Well, getting the gear up would be…
Yeah, the 6x12s would be rough. Maybe as long as they have like a lift. Or like, a crane. Or no, how about this? We play at the foot of the tree. The crowd has to be in the treehouse.
Without giving away any of your secrets, uh, what is next for Oyrasa?
We’re sitting on a bunch of music, so next on the list is get home, try and replenish bank accounts a hair, and then finish up music. The past year left us with a lot of really good starts. And even this set we’ve been playing, these four songs are very ready for us to finish putting them together.

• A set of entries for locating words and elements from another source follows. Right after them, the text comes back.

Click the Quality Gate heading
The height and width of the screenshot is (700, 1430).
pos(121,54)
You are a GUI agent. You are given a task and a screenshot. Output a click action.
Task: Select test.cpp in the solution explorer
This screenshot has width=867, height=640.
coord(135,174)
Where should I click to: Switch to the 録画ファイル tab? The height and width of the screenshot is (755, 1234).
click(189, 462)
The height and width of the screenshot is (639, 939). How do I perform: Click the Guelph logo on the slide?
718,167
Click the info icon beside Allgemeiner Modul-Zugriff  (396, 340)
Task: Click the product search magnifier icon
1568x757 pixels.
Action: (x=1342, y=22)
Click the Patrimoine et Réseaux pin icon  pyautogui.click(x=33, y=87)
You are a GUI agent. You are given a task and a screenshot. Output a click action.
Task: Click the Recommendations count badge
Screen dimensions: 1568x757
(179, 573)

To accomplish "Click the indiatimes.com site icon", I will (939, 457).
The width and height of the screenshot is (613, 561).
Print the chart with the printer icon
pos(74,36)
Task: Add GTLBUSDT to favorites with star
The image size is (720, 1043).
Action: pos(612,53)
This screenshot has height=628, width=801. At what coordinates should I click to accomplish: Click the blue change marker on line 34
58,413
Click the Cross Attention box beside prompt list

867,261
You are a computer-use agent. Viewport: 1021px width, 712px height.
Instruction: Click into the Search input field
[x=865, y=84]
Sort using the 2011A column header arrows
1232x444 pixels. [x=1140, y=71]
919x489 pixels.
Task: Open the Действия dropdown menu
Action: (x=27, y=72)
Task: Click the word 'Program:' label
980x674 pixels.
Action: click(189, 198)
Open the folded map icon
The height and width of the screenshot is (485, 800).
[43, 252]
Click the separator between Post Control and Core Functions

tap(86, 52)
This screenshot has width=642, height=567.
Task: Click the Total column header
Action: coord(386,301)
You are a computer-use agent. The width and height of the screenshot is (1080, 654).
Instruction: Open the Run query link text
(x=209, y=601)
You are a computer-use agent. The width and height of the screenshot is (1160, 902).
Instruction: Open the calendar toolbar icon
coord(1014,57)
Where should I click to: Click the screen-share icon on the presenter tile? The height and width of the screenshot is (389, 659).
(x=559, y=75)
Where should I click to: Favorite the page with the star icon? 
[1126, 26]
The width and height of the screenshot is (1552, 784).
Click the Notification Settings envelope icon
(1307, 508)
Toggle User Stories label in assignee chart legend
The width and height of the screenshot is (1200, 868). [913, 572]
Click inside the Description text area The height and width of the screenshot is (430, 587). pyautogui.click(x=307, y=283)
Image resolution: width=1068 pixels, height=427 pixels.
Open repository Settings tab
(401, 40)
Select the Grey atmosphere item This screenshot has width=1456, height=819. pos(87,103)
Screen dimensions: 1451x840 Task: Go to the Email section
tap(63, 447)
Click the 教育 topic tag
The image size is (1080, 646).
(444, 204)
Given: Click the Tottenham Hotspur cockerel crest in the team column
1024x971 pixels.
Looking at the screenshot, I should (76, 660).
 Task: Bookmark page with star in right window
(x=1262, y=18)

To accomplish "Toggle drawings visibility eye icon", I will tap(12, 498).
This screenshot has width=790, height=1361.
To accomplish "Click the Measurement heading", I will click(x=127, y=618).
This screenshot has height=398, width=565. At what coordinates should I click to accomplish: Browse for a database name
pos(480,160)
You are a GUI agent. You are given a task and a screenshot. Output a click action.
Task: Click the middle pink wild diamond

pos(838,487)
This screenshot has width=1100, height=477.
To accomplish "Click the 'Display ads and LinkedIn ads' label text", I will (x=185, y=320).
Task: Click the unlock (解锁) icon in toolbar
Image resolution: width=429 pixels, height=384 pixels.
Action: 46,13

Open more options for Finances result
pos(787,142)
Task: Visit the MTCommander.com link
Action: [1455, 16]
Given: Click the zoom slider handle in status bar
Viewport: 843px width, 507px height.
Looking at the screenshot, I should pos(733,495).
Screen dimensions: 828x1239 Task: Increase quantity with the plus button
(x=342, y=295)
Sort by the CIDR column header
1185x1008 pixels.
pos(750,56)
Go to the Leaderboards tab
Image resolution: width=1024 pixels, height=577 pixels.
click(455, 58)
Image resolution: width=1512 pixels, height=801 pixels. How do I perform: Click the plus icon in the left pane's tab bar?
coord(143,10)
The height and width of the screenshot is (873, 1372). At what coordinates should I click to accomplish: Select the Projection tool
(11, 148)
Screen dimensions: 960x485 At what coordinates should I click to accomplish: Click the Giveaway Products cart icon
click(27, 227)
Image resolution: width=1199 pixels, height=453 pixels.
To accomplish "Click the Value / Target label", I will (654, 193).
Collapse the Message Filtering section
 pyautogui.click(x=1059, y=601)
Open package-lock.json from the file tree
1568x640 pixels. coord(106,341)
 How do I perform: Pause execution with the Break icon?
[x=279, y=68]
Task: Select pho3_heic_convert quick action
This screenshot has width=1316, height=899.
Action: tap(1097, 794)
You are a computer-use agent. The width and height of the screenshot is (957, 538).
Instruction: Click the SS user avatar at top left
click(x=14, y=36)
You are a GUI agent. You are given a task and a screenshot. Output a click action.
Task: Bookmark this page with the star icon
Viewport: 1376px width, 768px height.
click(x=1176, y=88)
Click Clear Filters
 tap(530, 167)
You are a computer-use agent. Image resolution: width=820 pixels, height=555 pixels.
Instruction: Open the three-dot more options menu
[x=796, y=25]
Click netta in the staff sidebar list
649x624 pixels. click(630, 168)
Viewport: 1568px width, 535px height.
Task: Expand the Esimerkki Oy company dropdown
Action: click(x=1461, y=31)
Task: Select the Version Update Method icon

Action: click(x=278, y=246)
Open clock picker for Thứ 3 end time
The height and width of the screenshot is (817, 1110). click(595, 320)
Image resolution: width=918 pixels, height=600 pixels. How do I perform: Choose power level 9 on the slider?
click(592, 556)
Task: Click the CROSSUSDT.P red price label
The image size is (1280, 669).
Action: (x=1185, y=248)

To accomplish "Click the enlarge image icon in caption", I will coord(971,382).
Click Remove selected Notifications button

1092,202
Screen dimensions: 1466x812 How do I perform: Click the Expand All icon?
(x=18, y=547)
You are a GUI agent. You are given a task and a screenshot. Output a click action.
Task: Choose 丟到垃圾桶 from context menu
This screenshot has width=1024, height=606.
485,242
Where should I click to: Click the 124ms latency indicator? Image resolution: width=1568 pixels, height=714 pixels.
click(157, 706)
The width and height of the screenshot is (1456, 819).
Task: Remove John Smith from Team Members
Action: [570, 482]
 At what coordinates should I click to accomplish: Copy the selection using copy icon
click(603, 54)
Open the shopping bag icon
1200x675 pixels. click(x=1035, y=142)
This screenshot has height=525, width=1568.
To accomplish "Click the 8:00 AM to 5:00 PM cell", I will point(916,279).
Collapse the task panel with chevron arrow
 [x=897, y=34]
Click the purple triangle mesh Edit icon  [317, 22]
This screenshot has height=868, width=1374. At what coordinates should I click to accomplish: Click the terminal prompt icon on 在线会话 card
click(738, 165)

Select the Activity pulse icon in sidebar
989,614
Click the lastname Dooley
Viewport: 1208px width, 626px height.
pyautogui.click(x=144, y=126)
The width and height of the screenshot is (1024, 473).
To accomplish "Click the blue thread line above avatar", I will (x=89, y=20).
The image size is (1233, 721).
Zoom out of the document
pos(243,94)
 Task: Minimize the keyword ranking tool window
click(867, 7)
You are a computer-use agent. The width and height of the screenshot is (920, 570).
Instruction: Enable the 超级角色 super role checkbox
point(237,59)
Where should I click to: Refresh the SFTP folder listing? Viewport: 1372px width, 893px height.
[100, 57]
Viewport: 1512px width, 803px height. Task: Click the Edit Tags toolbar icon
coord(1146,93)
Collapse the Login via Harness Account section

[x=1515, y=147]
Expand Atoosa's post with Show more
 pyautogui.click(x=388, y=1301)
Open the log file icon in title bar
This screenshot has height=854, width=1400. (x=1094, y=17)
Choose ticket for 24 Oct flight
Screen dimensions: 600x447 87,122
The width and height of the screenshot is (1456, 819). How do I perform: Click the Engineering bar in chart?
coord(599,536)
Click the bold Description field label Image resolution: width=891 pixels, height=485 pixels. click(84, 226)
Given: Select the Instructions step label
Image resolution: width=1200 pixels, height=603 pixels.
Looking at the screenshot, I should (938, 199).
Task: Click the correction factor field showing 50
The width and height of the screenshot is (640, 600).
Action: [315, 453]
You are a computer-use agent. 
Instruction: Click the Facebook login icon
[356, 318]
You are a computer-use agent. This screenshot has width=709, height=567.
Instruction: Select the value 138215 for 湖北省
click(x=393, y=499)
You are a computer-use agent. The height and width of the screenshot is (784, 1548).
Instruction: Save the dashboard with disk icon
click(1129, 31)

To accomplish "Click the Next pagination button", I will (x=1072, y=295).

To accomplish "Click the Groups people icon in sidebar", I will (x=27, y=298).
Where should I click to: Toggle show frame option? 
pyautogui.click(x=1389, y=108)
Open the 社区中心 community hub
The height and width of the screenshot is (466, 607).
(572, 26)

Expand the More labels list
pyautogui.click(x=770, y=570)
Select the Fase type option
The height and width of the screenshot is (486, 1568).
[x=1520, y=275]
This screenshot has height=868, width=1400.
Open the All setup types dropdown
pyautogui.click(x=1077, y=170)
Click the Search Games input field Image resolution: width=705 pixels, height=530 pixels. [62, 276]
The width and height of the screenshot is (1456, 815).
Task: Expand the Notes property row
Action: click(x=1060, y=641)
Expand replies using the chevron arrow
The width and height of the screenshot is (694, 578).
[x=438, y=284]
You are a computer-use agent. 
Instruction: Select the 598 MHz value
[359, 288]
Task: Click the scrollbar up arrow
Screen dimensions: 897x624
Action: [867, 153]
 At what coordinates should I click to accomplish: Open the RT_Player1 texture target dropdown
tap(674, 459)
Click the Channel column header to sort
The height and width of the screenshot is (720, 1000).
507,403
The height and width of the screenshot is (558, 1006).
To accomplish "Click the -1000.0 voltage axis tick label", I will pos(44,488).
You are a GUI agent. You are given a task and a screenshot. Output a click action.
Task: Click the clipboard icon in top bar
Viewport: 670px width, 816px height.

And the first of them being “Lament,” which we already released. We’re at a point now where we want to go ahead and take these songs and make them a real thing. And perhaps we’re gonna do probably some shorter sort of weekender runs right now just to kind of get to know the west a little bit.
And, uh, yeah, we’ll see. We’ll see where we go from there.
Oyarsa’s single “Lament” is available now on Bandcamp.